Directive: Set down, word for word, the part of the cubic field post that opens with the words containing "Given a cubic" and closes with "to the ring?".

Given a cubic field I want to find the corresponding binary cubic form associated with it or rather with the ring of integer of $K$ should I say?

Suppose we take $$K=\mathbb{Q}(\sqrt[3]{2})\supset\mathbb{Q}$$

Since $$x^{3}-2\in\mathbb{Q}[x]$$ is irreducible over $\mathbb{Q}$ by Eisenstein's criterion with $p=2$ we get $$[K:\mathbb{Q}]=3$$

The ring of integers of $K$ is $$\mathcal{O}_{k}=\mathbb{Z}[\alpha]=\mathbb{Z}[\sqrt[3]{2}]$$ with integral basis $\{1,\alpha,\alpha^2\}$ hence $$\mathbb{Z}[\sqrt[3]{2}]=\{a+b\sqrt[3]{2}+c\sqrt[3]{2^2}|a,b,c\in\mathbb{Z}\}$$

In the next step I would like to find (if possible) the corresponding binary cubic form. Will this form correspond to the field of to the ring?

Record list:
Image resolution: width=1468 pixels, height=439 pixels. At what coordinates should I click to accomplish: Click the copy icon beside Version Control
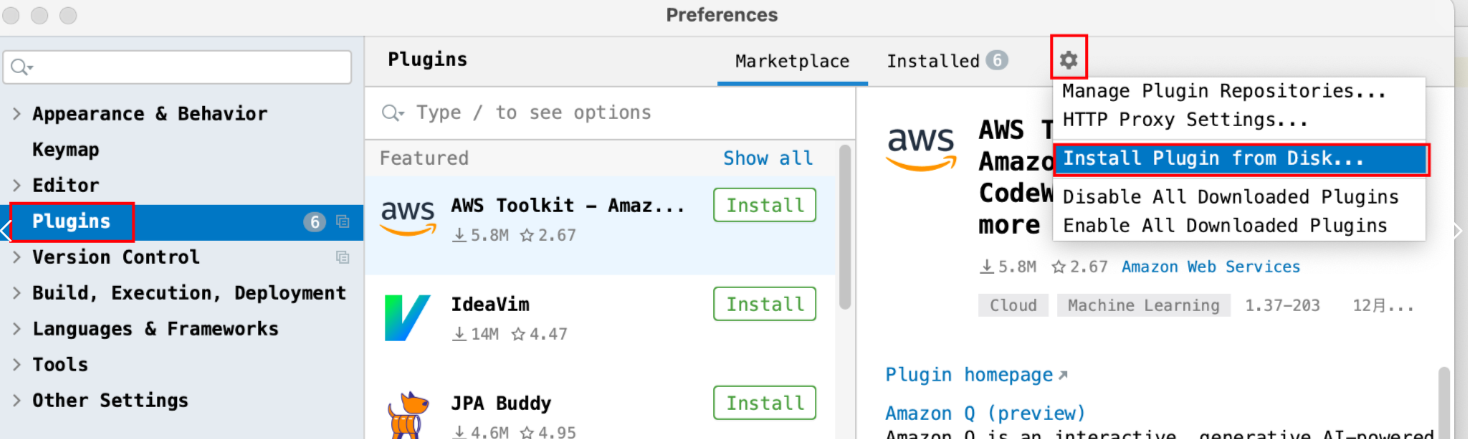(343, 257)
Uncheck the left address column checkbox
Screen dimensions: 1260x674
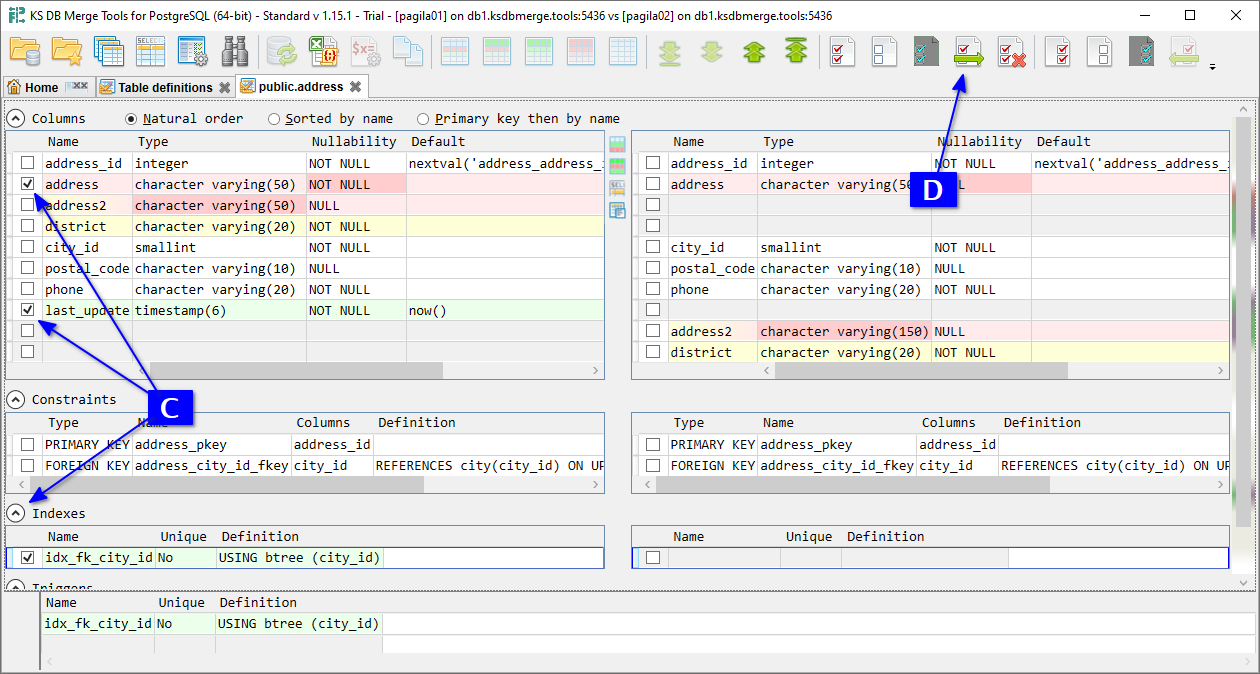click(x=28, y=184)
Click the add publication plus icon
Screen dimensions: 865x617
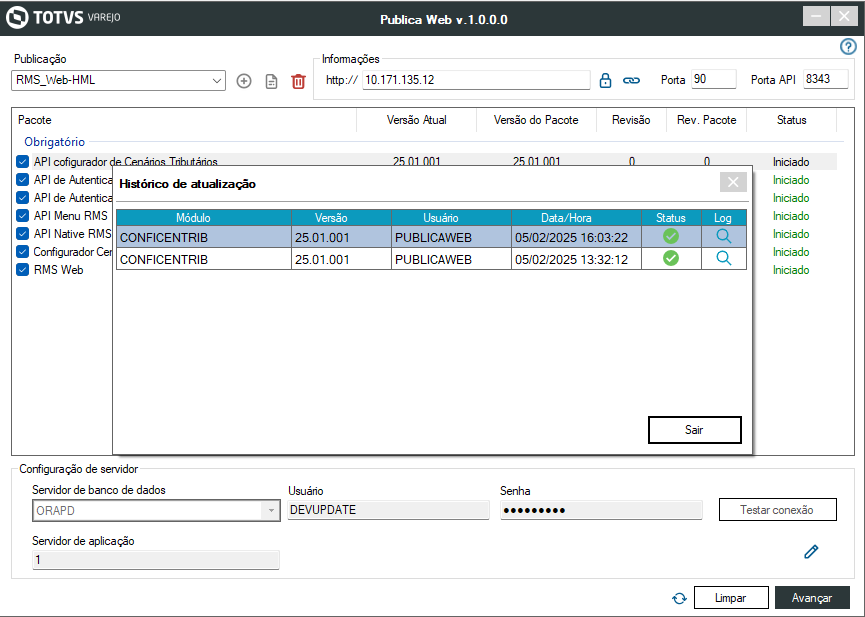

Output:
Given a cubic field I want to find the corresponding binary cubic form associated with it or rather with the ring of integer of $K$ should I say?

Suppose we take $$K=\mathbb{Q}(\sqrt[3]{2})\supset\mathbb{Q}$$

Since $$x^{3}-2\in\mathbb{Q}[x]$$ is irreducible over $\mathbb{Q}$ by Eisenstein's criterion with $p=2$ we get $$[K:\mathbb{Q}]=3$$

The ring of integers of $K$ is $$\mathcal{O}_{k}=\mathbb{Z}[\alpha]=\mathbb{Z}[\sqrt[3]{2}]$$ with integral basis $\{1,\alpha,\alpha^2\}$ hence $$\mathbb{Z}[\sqrt[3]{2}]=\{a+b\sqrt[3]{2}+c\sqrt[3]{2^2}|a,b,c\in\mathbb{Z}\}$$

In the next step I would like to find (if possible) the corresponding binary cubic form. Will this form correspond to the field of to the ring?